Nous faisons une première halte dans le centre-ville de Goma afin d’acheter de la viande, un bon kilo de bœuf ; néanmoins, la viande étant précieuse dans ce secteur de l’Afrique, nous devons tenter trois fois notre chance pour trouver un boucher qui en détient. Nous avons en outre de la chance puisqu’elle est fraîche, l’animal venant d’être abattu dans la nuit. Le kilo nous revient à une dizaine d’euros. Nous continuons chez un vendeur itinérant chez lequel nous achetons quelques fruits et quelques légumes ; dans une épicerie, nous trouvons de l’huile et des épices ; il ne nous manque plus que le charbon de bois, mais nos tentatives différentes pour en trouver sont vaines ; Paulin décide alors d’en acheter sur le bord de la route.
Nous quittons la ville de Goma. Nous faisons un arrêt dans un petit village et parvenons à acheter du charbon de bois ; le vendeur nous certifie qu’il ne provient pas de bois braconné ; néanmoins, aucune preuve ne nous est apportée ; nous n’en demanderons même pas, la provenance du charbon de bois étant impossible à tracer.
Après une route sinueuse et difficile, nous entrons dans le parc du volcan Nyiragongo. Nous nous rendons dans une petite guérite où un garde vérifie mon identité. Une fois que mon identité a été validée au travers d’une étude furtive de mon passeport, le garde nous valide l’entrée ; nous rejoignons une vingtaine de touristes du monde entier qui patiente depuis près d’une heure ; il faut dire qu’ils sont venus uniquement pour effectuer ce trek. Lorsque je les questionne sur les autres activités qu’ils vont effectuer dans le secteur, ils me répondent qu’après le trek, ils retourneront au Rwanda voisin, un pays selon eux beaucoup plus sûr et que la mauvaise réputation de la région de Goma ne leur donne pas envie de la découvrir.
Il faut dire que partout dans le monde, la région est présentée comme dangereuse et non sécuritaire ; cette insécurité due aux poches de factions rebelles émanant de l’ancienne guerre rwandaise entraîne la région dans une sorte de fantasmes.

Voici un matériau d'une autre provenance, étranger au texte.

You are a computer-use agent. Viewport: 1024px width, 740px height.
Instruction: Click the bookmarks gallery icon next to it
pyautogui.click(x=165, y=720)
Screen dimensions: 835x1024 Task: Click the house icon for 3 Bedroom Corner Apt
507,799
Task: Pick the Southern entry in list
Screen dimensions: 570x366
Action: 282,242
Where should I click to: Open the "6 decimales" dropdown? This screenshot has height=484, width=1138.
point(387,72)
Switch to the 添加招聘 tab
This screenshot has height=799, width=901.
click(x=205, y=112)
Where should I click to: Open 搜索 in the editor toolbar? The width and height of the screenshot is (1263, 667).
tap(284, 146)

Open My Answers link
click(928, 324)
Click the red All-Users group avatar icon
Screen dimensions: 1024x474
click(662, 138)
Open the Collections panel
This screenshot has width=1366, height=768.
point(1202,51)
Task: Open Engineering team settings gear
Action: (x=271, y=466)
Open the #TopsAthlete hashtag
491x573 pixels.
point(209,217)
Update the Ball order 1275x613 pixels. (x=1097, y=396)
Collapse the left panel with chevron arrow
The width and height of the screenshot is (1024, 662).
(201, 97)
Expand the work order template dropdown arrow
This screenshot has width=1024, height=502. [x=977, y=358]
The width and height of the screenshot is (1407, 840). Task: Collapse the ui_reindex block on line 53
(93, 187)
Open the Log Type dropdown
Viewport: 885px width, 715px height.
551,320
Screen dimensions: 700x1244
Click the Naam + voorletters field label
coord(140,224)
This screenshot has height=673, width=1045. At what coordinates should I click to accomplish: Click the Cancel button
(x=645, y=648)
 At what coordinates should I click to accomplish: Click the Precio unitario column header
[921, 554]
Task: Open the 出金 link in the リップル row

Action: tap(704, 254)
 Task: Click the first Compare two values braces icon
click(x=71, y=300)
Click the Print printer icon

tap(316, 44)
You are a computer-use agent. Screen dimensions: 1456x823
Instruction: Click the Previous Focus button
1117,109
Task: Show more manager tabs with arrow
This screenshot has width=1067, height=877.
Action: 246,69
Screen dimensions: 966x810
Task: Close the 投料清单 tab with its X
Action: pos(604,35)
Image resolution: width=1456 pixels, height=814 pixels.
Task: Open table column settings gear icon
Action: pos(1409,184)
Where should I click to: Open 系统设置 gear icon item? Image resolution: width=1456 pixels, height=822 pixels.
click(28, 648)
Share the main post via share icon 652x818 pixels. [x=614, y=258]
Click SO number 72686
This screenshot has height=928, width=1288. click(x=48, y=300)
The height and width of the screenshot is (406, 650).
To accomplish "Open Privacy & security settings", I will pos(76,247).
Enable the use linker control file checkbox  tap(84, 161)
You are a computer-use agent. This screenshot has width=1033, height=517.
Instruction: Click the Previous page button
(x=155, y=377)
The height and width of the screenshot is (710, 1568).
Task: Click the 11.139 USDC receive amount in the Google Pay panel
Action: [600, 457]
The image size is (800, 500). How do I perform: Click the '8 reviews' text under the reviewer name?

Il est sûr que l’endroit peut présenter des risques pour un voyageur qui s’y aventurerait seul et se rendrait dans des localisations problématiques, mais en compagnie d’un habitant local, il y a peu de chances que des problèmes surviennent, la population locale étant attachante et bienveillante envers les étrangers.
Après une petite réunion en contrebas du volcan, aux abords de l’entrée du parc, le ranger nous présente les militaires qui vont nous accompagner durant la montée, non pas que l’endroit soit dangereux, mais le parc préfère ne pas prendre de risque. Le ranger, en Français nous énumère les règles de sécurité que nous devrons respecter : rester ensemble, ne pas se dépêcher, beaucoup boire et il nous propose des bâtons de marche coûtant la modique somme de 5 dollars US.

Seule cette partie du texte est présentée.